Dr. Longrich recommends thinking of genes a bit like software. “It’s possible to delete that software to eliminate functionality from a computer, but once you’ve deleted it from your computer, it’s gone,” he says. “Once ostriches lose the ability to fly, you can’t just flip a gene and get the wings back in a functional form.”

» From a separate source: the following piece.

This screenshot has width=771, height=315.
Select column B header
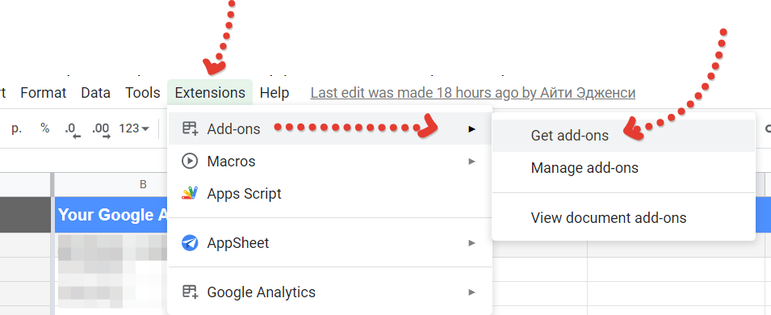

Dr. Longrich continues with the computer-related analogies, which I think work really well to get to the bottom of why we’re not all going to start de-evolving – even if Barclay shows up. “We don’t track the edits to our genes we’ve made like Microsoft Word or Google Docs does to your documents, so you can undo all the changes. There’s not like an internal setting that you just turn up or down from ‘more evolved’ to ‘less evolved’,” he says. Although he does reference Philip K. Dick’s The Three Stigmata of Palmer Eldritch (1965), in which people go to get therapy to make them more evolved, with bigger heads and higher intelligence. But, of course, that’s just as sci-fi as Star Trek.
“That’s the problem with ‘de-evolution’ in an overly literal sense,” Noor says.
“The codes for our past ancestors’ forms are mostly long-lost from our bodies and genomes.”
But that doesn’t stop ‘Genesis’ from being frightening and fascinating fun. What’s more, looking beyond the proto-monsters hellbent on eating or mating with other members of the crew, there might even be a warm and fuzzy Star Trek lesson here, too.
“The biggest thing I appreciated here was the full acceptance of shared ancestry of all Earth life,” Noor tells me. Rather than see it as wishy-washy writing that Spot becomes a lizard and Barclay a spider, maybe there’s a bigger point to be made. “We DO share ancestors with other primates, amphibians, and spiders,” Noor says. “I am always pleased that Star Trek embraces that fact.”